### TEXT EXTRACT
>>>

1 . What is big data? and is hadoop is the only toll to handle bigdata problems?

Answer :

As the name suggests big data is all about handling large amounts of data. Big data is used to describe large collections of data it may be structured, unstructured and grow so large and quickly that is difficult to manage with regular database and statistics tools. 
Here is a bit about bytes of data , 

1 bit = binary digit 
8 bits = 1 byte 
1000 bytes = 1 kilo byte 
1000 kilobytes = 1 megabyte 
1000 megabytes = 1 gigabyte 
1000 gigabytes = 1 tera byte 
1000 tera bytes = 1 peta byte 
1000 peta bytes = 1 exa byte 
1000 exa bytes = 1 zetta byte 
1000 zettabytes = 1 yottabyte 
1000 yottabytes = 1 brontobyte 
1000 brontobytes = 1 geopbyte 

Data grows like this day by day. 

for example facebook used 10 terabytes of data each day and twitter used 7 tera bytes of data every day in 2011 interestingly 80% of these data are unstructured. This count increases every year and inorder to store and analyze such large data reliable & efficient hardware and software are needed.

<<<

### DATA EXCERPTS

>>>

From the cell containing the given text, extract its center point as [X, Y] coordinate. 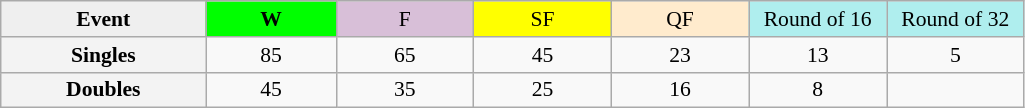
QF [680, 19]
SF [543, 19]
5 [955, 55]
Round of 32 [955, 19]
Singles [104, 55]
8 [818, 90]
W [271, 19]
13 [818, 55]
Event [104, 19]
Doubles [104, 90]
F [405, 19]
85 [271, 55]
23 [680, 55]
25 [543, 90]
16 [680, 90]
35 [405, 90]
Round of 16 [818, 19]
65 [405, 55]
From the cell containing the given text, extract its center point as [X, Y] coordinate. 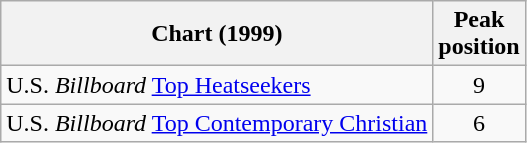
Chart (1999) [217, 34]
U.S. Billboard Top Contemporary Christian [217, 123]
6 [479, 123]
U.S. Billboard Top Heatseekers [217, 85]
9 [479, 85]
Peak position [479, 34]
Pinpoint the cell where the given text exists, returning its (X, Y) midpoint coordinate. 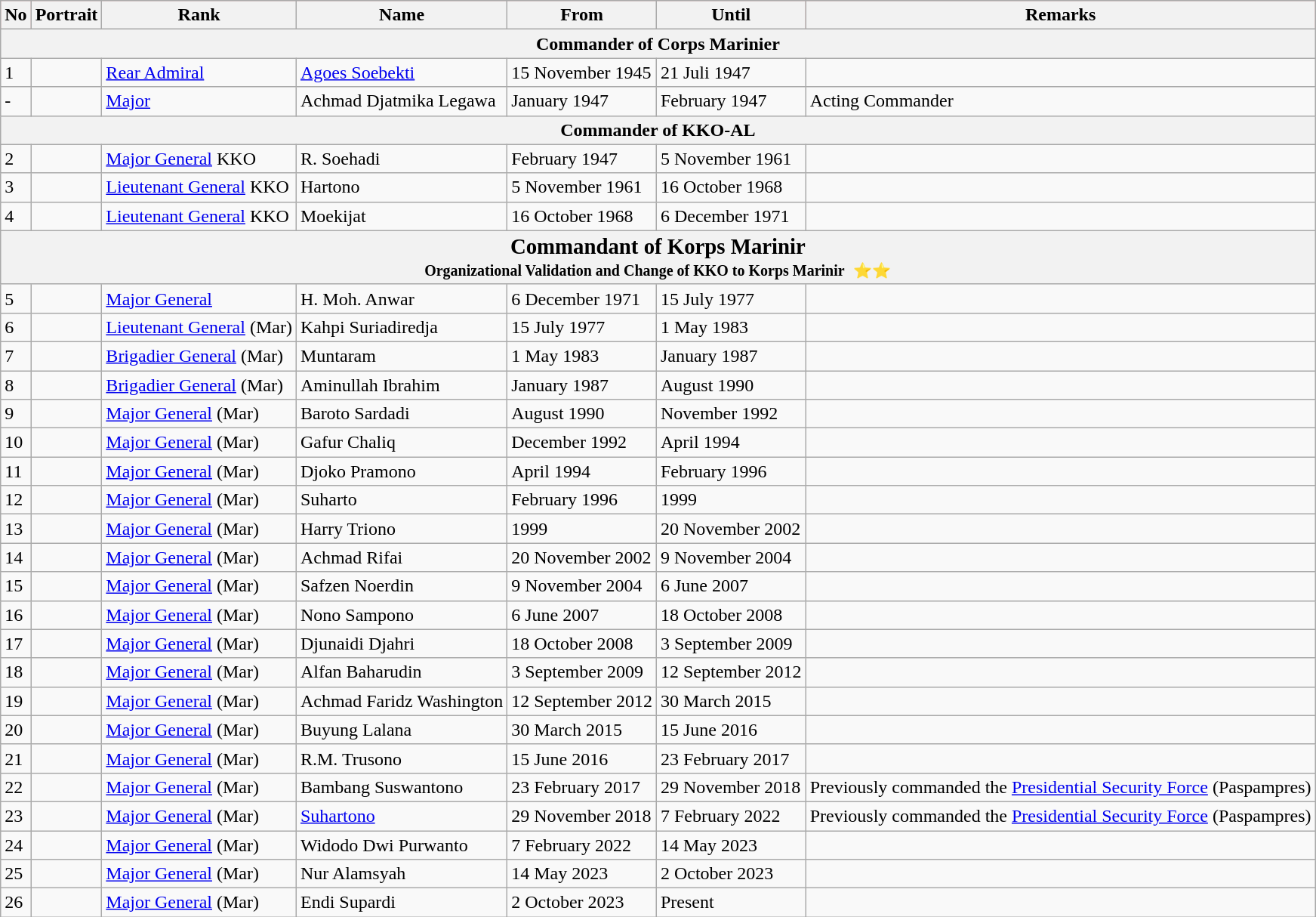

<<<

### EXERCISE REQUIREMENTS
(A) According to the big data text, how many terabytes of data did Twitter use each day in 2011?
(B) Reproduce the part of the big data text between "As the name" and "and statistics tools.", inclusive.
(C) Write what comes next in the big data text, starting after its final sentence.
You can set the rows aside.

### ANSWERS TO THE EXERCISE
(A) Twitter used 7 terabytes of data each day in 2011.

(B)
As the name suggests big data is all about handling large amounts of data. Big data is used to describe large collections of data it may be structured, unstructured and grow so large and quickly that is difficult to manage with regular database and statistics tools.

(C)
So if we have to derive details about structured and unstructured data RDBMS cannot hold for such large collection of unstructured data. 

Hadoop is not a replacement for RDBMS 

hadoop is one such tool that offers much reliability of storage throuh Hadoop Distributed file system (HDFS) through several replications and efficient analysis through Map reduce (Programming model). 

Hadoops framework is writtten in java and its originally invented by dough cutting, hadoop is not suitable for online transaction processing and online analytical processing. 

Apart from hadoop google uses mapreduce framework through a different file system named google file system. 

presently hadoop is being promoted by yahoo. 

Several projects that integrate with Hadoop have been released from the Apache incubator and are designed for certain use cases: 
Pig, developed at Yahoo, is a high-level scripting language for working with big data and Hive is a SQL-like query language for big data in a warehouse configuration. 

HBase, developed at Facebook, is a column-oriented database often used as a datastore on which MapReduce jobs can be executed. 

ZooKeeper and Chukwa 

Mahout is a library for scalable machine learning, part of which can use Hadoop. 

Cascading (Chris Wensel), Oozie (Yahoo) and Azkaban (LinkedIn) provide MapReduce job workflows and scheduling.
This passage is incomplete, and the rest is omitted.